Qlib-Server is based on Flask, which is a micro-framework for Python and here Flask-SocketIO is used for websocket connection.

Qlib-Server provides the following procedures:

Listening to incoming request from client

The clients will propose several types of requests to server. The server will parse the requests, collect the identical requests from different clients, record their session-ids, and submit these parsed tasks to a pipe. Qlib use RabbitMQ as this pipe. The tasks will be published to a channel task_queue.

RequestListener is used for this function:

After receiving these requests, the server will check whether different clients are asking for the same data. If so, to prevent repeated generation of data or repeated generation of cache files, the server will use Redis to maintain the session-ids of those clients. These session-ids will be deleted once this task is finished. To avoid IO conflicts, Redis_Lock is imported to make sure no tasks in redis will be read and written at the same time.

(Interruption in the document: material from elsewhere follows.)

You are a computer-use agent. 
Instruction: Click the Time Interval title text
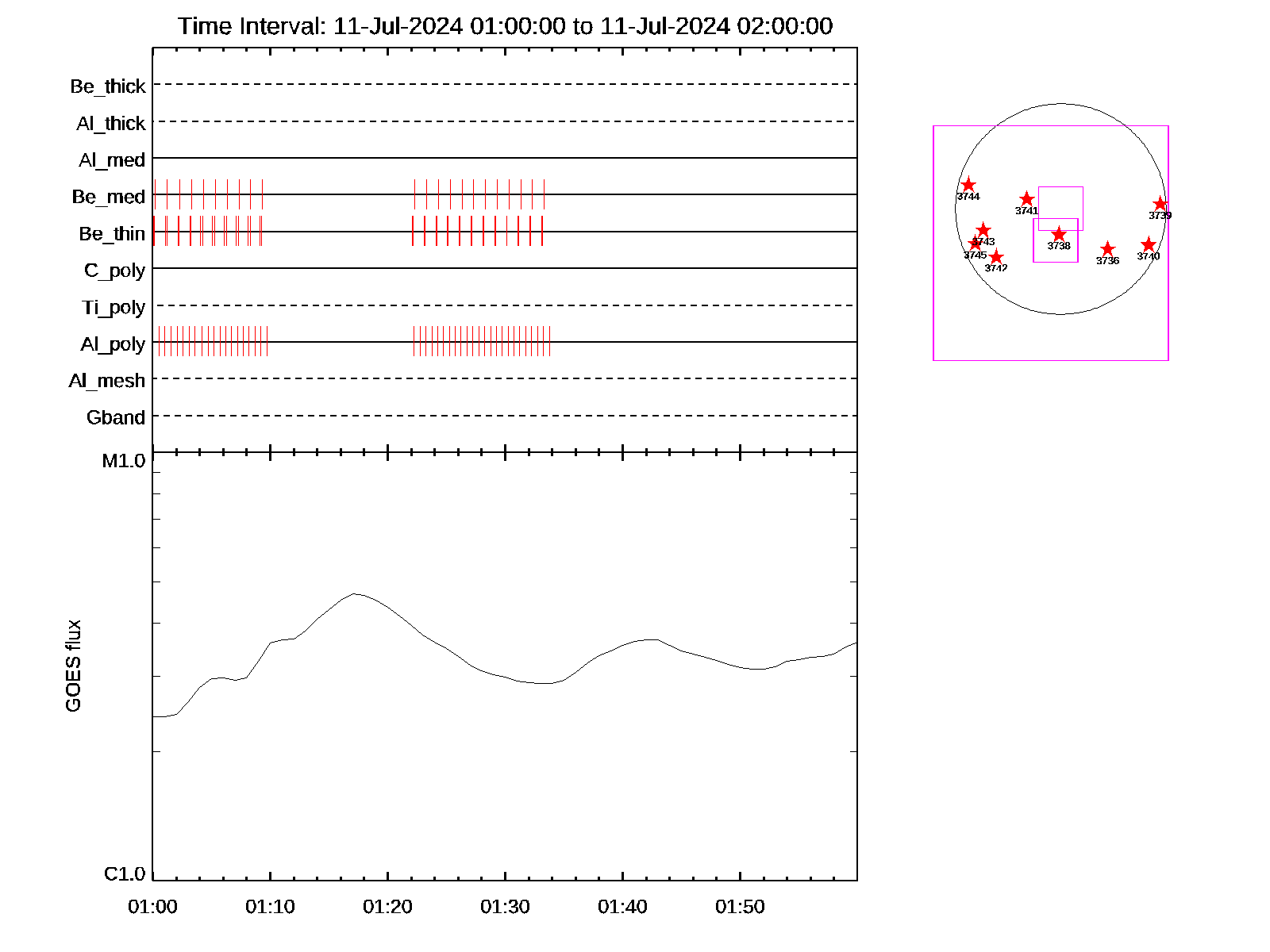click(505, 26)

Responding clients with data

The server consumes the result from message_queue and get the session-ids of the clients requring this result. Then it responds to these clients with results.

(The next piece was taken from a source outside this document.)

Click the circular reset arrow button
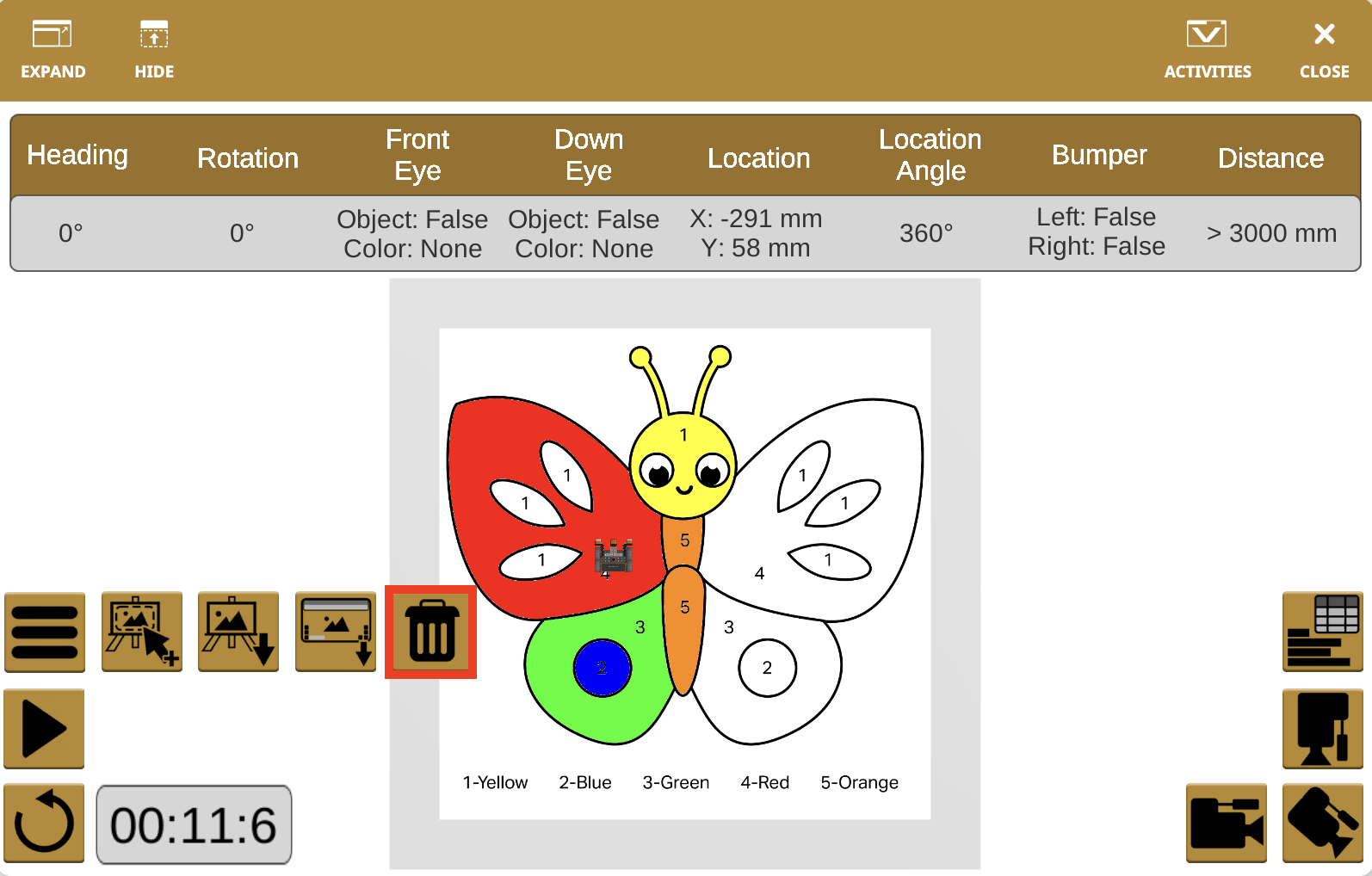 click(45, 824)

RequestResponder is used for this method.

The two class above is combined as RequestHandler, which is responsible for communicating with clients.

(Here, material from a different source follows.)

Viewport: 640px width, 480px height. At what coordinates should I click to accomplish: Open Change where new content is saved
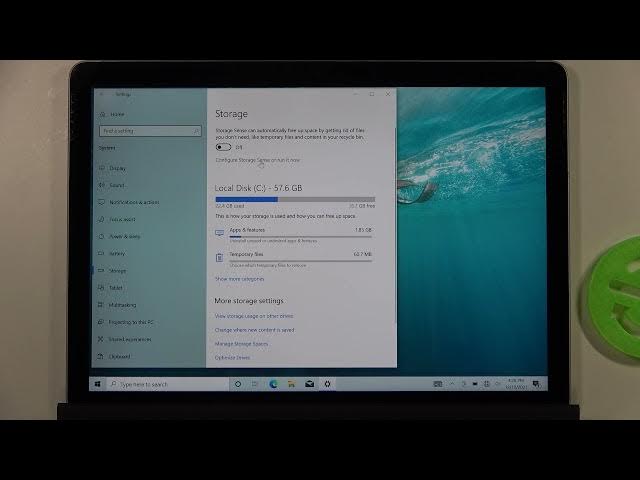254,330
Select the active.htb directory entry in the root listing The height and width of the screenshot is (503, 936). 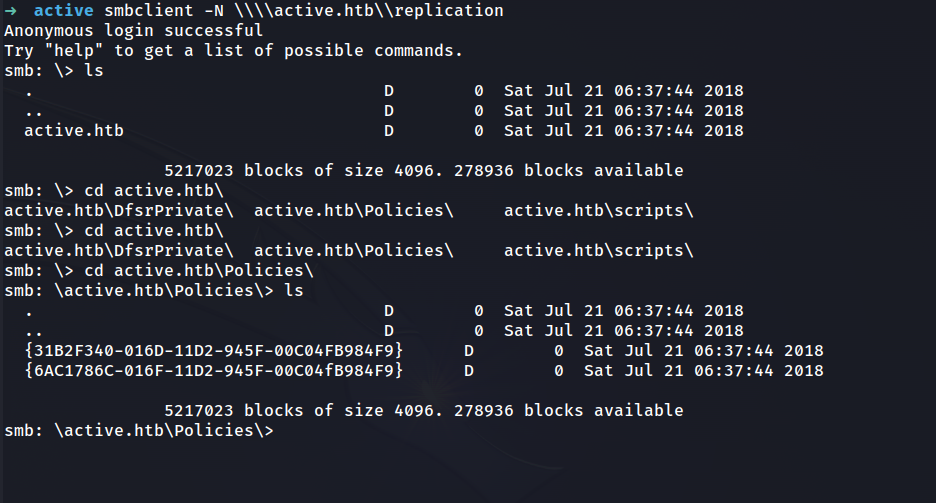(x=74, y=130)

Accepting tasks from RabbitMQ and processing data

The server will automatically collect tasks from RabbitMQ and process the relevant data. RabbitMQ provides a mechanism that when the server consumes a task, a callback function is triggered. The data processing procedure is implemented within these callbacks and it currently supports the three types of tasks corresponding to above:

  • Calendar
  • Instruments
  • Features

DataProcessor is used for this function.

The server will use qlib.data.Provider to process the data. RabbitMQ also provides a mechanism that can make sure all tasks is succesfully consumed and completed by consumers. This requires the consumer call ch.basic_ack(delivery_tag=method.delivery_tag) after succesfully processing the data. If the task is not acked, it will return to the pipe and wait for another consuming.

Once the task is finished, a result (could be data or uri) will be published to another channel message_queue.